==== RECORDS FOR THE EXERCISE ====
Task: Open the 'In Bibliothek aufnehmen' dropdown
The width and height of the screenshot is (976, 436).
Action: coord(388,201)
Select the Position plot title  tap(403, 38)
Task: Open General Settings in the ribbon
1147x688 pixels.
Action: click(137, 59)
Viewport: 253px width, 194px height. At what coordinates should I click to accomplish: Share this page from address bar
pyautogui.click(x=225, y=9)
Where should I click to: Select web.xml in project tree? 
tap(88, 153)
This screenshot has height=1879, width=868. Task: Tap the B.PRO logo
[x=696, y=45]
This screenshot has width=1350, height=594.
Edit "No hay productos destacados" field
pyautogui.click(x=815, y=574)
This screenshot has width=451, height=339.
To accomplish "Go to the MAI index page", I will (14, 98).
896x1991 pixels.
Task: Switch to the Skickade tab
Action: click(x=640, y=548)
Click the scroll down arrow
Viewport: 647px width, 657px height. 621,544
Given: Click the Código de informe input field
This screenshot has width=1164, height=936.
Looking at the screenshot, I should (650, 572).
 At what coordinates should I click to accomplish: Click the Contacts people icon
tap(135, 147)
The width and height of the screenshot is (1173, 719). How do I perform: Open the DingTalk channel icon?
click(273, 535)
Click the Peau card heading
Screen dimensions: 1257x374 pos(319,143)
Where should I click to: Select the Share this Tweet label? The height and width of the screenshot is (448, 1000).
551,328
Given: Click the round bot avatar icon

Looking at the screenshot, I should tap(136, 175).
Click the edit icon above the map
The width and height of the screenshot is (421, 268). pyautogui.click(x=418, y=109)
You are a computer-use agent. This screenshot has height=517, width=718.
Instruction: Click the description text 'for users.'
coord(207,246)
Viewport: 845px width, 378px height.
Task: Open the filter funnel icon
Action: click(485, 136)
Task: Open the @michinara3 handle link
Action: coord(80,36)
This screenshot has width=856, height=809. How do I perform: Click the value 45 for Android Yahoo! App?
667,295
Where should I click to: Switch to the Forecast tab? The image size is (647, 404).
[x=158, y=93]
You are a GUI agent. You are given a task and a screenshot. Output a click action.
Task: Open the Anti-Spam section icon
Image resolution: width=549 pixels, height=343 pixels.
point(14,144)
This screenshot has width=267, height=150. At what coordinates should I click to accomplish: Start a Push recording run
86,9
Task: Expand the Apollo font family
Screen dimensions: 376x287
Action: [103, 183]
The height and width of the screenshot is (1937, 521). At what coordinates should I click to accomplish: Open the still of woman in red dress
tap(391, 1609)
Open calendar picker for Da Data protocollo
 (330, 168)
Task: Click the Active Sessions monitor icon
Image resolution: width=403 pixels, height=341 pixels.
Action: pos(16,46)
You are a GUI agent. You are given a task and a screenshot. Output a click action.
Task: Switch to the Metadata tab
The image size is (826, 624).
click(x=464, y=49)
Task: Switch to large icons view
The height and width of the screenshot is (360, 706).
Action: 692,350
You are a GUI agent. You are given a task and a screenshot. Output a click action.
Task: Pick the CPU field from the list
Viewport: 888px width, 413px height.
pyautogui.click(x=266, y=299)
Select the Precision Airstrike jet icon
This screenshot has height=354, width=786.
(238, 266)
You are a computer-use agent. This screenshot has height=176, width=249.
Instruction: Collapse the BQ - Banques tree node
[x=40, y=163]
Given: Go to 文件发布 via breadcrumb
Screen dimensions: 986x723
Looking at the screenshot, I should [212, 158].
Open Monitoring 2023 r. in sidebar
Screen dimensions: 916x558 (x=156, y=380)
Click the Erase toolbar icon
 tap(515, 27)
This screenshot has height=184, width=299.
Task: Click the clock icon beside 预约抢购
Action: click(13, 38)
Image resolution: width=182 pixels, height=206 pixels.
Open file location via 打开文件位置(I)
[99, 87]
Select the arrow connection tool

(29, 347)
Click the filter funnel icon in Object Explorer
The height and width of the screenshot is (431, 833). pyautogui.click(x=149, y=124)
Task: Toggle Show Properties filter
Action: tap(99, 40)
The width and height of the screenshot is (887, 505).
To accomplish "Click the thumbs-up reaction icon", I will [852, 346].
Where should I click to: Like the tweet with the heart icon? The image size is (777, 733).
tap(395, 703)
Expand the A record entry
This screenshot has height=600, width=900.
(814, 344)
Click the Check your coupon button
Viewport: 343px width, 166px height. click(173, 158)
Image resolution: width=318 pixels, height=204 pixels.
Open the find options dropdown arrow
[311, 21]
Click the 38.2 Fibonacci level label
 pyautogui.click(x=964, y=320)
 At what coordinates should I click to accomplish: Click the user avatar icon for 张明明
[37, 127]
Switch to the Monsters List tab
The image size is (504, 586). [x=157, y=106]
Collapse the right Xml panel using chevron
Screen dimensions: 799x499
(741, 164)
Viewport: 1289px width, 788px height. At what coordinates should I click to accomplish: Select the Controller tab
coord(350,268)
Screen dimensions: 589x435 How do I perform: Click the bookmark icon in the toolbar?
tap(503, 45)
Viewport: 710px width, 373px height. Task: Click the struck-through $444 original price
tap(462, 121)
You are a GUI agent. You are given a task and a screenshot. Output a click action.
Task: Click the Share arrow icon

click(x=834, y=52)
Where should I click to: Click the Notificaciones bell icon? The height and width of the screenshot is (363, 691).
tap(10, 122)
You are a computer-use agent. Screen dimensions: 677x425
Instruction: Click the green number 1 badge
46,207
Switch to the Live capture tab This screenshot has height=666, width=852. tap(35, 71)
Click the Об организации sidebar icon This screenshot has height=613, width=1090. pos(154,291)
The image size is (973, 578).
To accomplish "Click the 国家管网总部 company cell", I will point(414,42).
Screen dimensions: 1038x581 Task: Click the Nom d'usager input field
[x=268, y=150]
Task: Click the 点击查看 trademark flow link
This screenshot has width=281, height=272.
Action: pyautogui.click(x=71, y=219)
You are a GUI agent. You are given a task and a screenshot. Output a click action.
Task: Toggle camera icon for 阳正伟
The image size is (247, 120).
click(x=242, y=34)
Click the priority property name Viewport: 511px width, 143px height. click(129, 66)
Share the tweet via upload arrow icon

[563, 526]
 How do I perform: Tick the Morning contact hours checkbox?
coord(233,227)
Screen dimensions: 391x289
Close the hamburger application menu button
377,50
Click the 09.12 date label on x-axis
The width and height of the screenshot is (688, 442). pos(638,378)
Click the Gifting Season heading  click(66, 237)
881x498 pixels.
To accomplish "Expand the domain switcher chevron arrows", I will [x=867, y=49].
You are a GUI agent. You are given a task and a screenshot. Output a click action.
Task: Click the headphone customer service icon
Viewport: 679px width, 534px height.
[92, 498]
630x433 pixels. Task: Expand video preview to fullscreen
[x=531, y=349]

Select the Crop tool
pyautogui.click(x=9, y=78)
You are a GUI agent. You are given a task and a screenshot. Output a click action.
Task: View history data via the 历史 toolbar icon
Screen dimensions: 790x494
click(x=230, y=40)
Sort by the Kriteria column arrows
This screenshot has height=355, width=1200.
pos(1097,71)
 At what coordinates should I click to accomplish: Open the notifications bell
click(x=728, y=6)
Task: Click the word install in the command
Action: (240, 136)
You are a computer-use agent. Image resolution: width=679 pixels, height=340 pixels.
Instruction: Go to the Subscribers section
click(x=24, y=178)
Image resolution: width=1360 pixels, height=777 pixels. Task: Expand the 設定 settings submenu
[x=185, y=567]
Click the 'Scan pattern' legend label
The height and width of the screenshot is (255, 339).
====
▶ _WHAT NEEDS TO BE DONE_:
Once more, write out the records exactly as they are.

▶ _ANSWER BELOW_:
Task: Open the 'In Bibliothek aufnehmen' dropdown
The width and height of the screenshot is (976, 436).
Action: coord(388,201)
Select the Position plot title  tap(403, 38)
Task: Open General Settings in the ribbon
1147x688 pixels.
Action: click(137, 59)
Viewport: 253px width, 194px height. At what coordinates should I click to accomplish: Share this page from address bar
pyautogui.click(x=225, y=9)
Where should I click to: Select web.xml in project tree? 
tap(88, 153)
This screenshot has height=1879, width=868. Task: Tap the B.PRO logo
[x=696, y=45]
This screenshot has width=1350, height=594.
Edit "No hay productos destacados" field
pyautogui.click(x=815, y=574)
This screenshot has width=451, height=339.
To accomplish "Go to the MAI index page", I will (14, 98).
896x1991 pixels.
Task: Switch to the Skickade tab
Action: click(x=640, y=548)
Click the scroll down arrow
Viewport: 647px width, 657px height. 621,544
Given: Click the Código de informe input field
This screenshot has width=1164, height=936.
Looking at the screenshot, I should (650, 572).
 At what coordinates should I click to accomplish: Click the Contacts people icon
tap(135, 147)
The width and height of the screenshot is (1173, 719). How do I perform: Open the DingTalk channel icon?
click(273, 535)
Click the Peau card heading
Screen dimensions: 1257x374 pos(319,143)
Where should I click to: Select the Share this Tweet label? The height and width of the screenshot is (448, 1000).
551,328
Given: Click the round bot avatar icon

Looking at the screenshot, I should tap(136, 175).
Click the edit icon above the map
The width and height of the screenshot is (421, 268). pyautogui.click(x=418, y=109)
You are a computer-use agent. This screenshot has height=517, width=718.
Instruction: Click the description text 'for users.'
coord(207,246)
Viewport: 845px width, 378px height.
Task: Open the filter funnel icon
Action: click(485, 136)
Task: Open the @michinara3 handle link
Action: coord(80,36)
This screenshot has width=856, height=809. How do I perform: Click the value 45 for Android Yahoo! App?
667,295
Where should I click to: Switch to the Forecast tab? The image size is (647, 404).
[x=158, y=93]
You are a GUI agent. You are given a task and a screenshot. Output a click action.
Task: Open the Anti-Spam section icon
Image resolution: width=549 pixels, height=343 pixels.
point(14,144)
This screenshot has width=267, height=150. At what coordinates should I click to accomplish: Start a Push recording run
86,9
Task: Expand the Apollo font family
Screen dimensions: 376x287
Action: [103, 183]
The height and width of the screenshot is (1937, 521). At what coordinates should I click to accomplish: Open the still of woman in red dress
tap(391, 1609)
Open calendar picker for Da Data protocollo
 (330, 168)
Task: Click the Active Sessions monitor icon
Image resolution: width=403 pixels, height=341 pixels.
Action: pos(16,46)
You are a GUI agent. You are given a task and a screenshot. Output a click action.
Task: Switch to the Metadata tab
The image size is (826, 624).
click(x=464, y=49)
Task: Switch to large icons view
The height and width of the screenshot is (360, 706).
Action: 692,350
You are a GUI agent. You are given a task and a screenshot. Output a click action.
Task: Pick the CPU field from the list
Viewport: 888px width, 413px height.
pyautogui.click(x=266, y=299)
Select the Precision Airstrike jet icon
This screenshot has height=354, width=786.
(238, 266)
You are a computer-use agent. This screenshot has height=176, width=249.
Instruction: Collapse the BQ - Banques tree node
[x=40, y=163]
Given: Go to 文件发布 via breadcrumb
Screen dimensions: 986x723
Looking at the screenshot, I should [212, 158].
Open Monitoring 2023 r. in sidebar
Screen dimensions: 916x558 (x=156, y=380)
Click the Erase toolbar icon
 tap(515, 27)
This screenshot has height=184, width=299.
Task: Click the clock icon beside 预约抢购
Action: click(13, 38)
Image resolution: width=182 pixels, height=206 pixels.
Open file location via 打开文件位置(I)
[99, 87]
Select the arrow connection tool

(29, 347)
Click the filter funnel icon in Object Explorer
The height and width of the screenshot is (431, 833). pyautogui.click(x=149, y=124)
Task: Toggle Show Properties filter
Action: tap(99, 40)
The width and height of the screenshot is (887, 505).
To accomplish "Click the thumbs-up reaction icon", I will [852, 346].
Where should I click to: Like the tweet with the heart icon? The image size is (777, 733).
tap(395, 703)
Expand the A record entry
This screenshot has height=600, width=900.
(814, 344)
Click the Check your coupon button
Viewport: 343px width, 166px height. click(173, 158)
Image resolution: width=318 pixels, height=204 pixels.
Open the find options dropdown arrow
[311, 21]
Click the 38.2 Fibonacci level label
 pyautogui.click(x=964, y=320)
 At what coordinates should I click to accomplish: Click the user avatar icon for 张明明
[37, 127]
Switch to the Monsters List tab
The image size is (504, 586). [x=157, y=106]
Collapse the right Xml panel using chevron
Screen dimensions: 799x499
(741, 164)
Viewport: 1289px width, 788px height. At what coordinates should I click to accomplish: Select the Controller tab
coord(350,268)
Screen dimensions: 589x435 How do I perform: Click the bookmark icon in the toolbar?
tap(503, 45)
Viewport: 710px width, 373px height. Task: Click the struck-through $444 original price
tap(462, 121)
You are a GUI agent. You are given a task and a screenshot. Output a click action.
Task: Click the Share arrow icon

click(x=834, y=52)
Where should I click to: Click the Notificaciones bell icon? The height and width of the screenshot is (363, 691).
tap(10, 122)
You are a computer-use agent. Screen dimensions: 677x425
Instruction: Click the green number 1 badge
46,207
Switch to the Live capture tab This screenshot has height=666, width=852. tap(35, 71)
Click the Об организации sidebar icon This screenshot has height=613, width=1090. pos(154,291)
The image size is (973, 578).
To accomplish "Click the 国家管网总部 company cell", I will point(414,42).
Screen dimensions: 1038x581 Task: Click the Nom d'usager input field
[x=268, y=150]
Task: Click the 点击查看 trademark flow link
This screenshot has width=281, height=272.
Action: pyautogui.click(x=71, y=219)
You are a GUI agent. You are given a task and a screenshot. Output a click action.
Task: Toggle camera icon for 阳正伟
The image size is (247, 120).
click(x=242, y=34)
Click the priority property name Viewport: 511px width, 143px height. click(129, 66)
Share the tweet via upload arrow icon

[563, 526]
 How do I perform: Tick the Morning contact hours checkbox?
coord(233,227)
Screen dimensions: 391x289
Close the hamburger application menu button
377,50
Click the 09.12 date label on x-axis
The width and height of the screenshot is (688, 442). pos(638,378)
Click the Gifting Season heading  click(66, 237)
881x498 pixels.
To accomplish "Expand the domain switcher chevron arrows", I will [x=867, y=49].
You are a GUI agent. You are given a task and a screenshot. Output a click action.
Task: Click the headphone customer service icon
Viewport: 679px width, 534px height.
[92, 498]
630x433 pixels. Task: Expand video preview to fullscreen
[x=531, y=349]

Select the Crop tool
pyautogui.click(x=9, y=78)
You are a GUI agent. You are given a task and a screenshot. Output a click action.
Task: View history data via the 历史 toolbar icon
Screen dimensions: 790x494
click(x=230, y=40)
Sort by the Kriteria column arrows
This screenshot has height=355, width=1200.
pos(1097,71)
 At what coordinates should I click to accomplish: Open the notifications bell
click(x=728, y=6)
Task: Click the word install in the command
Action: (240, 136)
You are a computer-use agent. Image resolution: width=679 pixels, height=340 pixels.
Instruction: Go to the Subscribers section
click(x=24, y=178)
Image resolution: width=1360 pixels, height=777 pixels. Task: Expand the 設定 settings submenu
[x=185, y=567]
Click the 'Scan pattern' legend label
The height and width of the screenshot is (255, 339).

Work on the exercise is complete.